A new study published in the online journal Psychiatric Services suggests that more than half of the people who receive prescriptions for psychotropic medications have not received a formal diagnosis of a mental illness. The study examined the MarketScan claims of more than 5 million patients, and found that 58.2 percent of patients on at least one psychotropic medication had no recorded diagnosis of a psychiatric disorder. The lead investigator for the study was Ilse Wiechers, M.D. Dr. Wiechers is a Robert Wood Johnson foundation clinical scholar at the Yale School of Medicine, and also works with the U.S. Department of Veterans Affairs. In an interview with Medscape Medical News, Dr. Wiechers says that she was inspired to research the topic because of her personal experience as a geriatric psychiatrist. In her work, Dr. Wiechers encountered many patients on psychiatric medications without diagnoses, and even found that in many cases, the patients themselves were not certain why they were taking the medications.
Examining a Variety of Psychotropic Medications
Previous research has established that the practice of prescribing antidepressant medications without a mental illness diagnosis is fairly common, but there was little information about other classes of psychotropic medications. Dr. Wiechers’ study looked at a wide variety of psychiatric drugs, dividing them into six groups: antidepressants, antipsychotics, benzodiazepines (commonly prescribed for anxiety and panic disorders), stimulants (commonly prescribed for ADHD), anticonvulsant mood stabilizers, and lithium (used to treat mania in patients with bipolar disorder). The study found that benzodiazepines are the class of drug most frequently prescribed without a diagnosis. Sixty-one percent of the patients on these medications had no recorded diagnosis of mental illness. The next most likely drug class was mood stabilizers (58 percent), followed by antidepressants (52 percent), antipsychotics (31 percent), stimulants (26 percent) and lithium (12 percent).

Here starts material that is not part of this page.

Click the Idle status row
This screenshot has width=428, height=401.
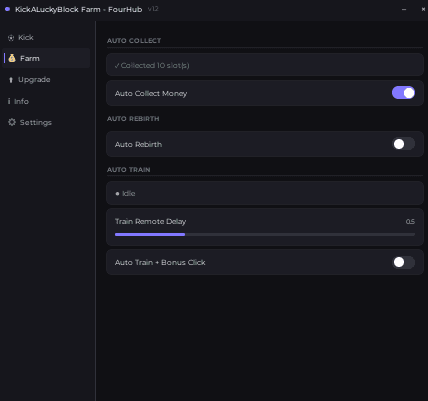click(265, 193)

A Larger Problem Among Older Patients
The researchers divided patient data into three subgroups by age in order to examine trends among different age groups. Of the 5,132,789 patient records used, 37 percent were for patients 18-39 years of age, 23 percent were for patients 40-49 years of age, and 40 percent were for patients 50-64 years of age. Of the three age subgroups, the oldest group reported the largest number of prescriptions without a psychiatric diagnosis by far. Of the patients between 50 and 64 years of age, 69 percent had no recorded diagnosis for their psychotropic medications. They were 2.9 times as likely to receive a prescription without a diagnosis than the 18-39 years age group. The study also found that the 40-49 years age group was 1.8 times more likely to receive a psychiatric prescription without a diagnosis than the youngest group, showing that the phenomenon seems to steadily increase with age.
Understanding the Data
The study also looked at the ways in which mental health specialty care affected the connection between diagnosis and prescription. The results suggested that patients who seek specialty care for a mental health concern are much less likely to receive a prescription for psychotropic drugs without a formal diagnosis. Only 14 percent of the people in Dr. Wiechers’ study who filed a claim in the preceding year for services at a mental health or substance abuse clinic did not receive a diagnosis before receiving a prescription. This suggests that a large majority of the people who receive a psychiatric prescription without a diagnosis of mental illness do so in a general medicine, primary care or surgical setting. Dr. Wiechers notes that there are a variety of possible explanations for her findings other than inappropriate use of medications. Poor documentation may be part of the problem, particularly for patients who have been taking a medication for many years, and who may have no recent diagnostic record relating to the medication. It may also be that in some cases patients are taking appropriate medication for an illness that should have been formally diagnosed, but was not. Nevertheless, the results do indicate that further research is needed to better understand the reasons for this phenomenon, and that a change in prescription practices may be needed if inappropriate prescription is found to be widespread.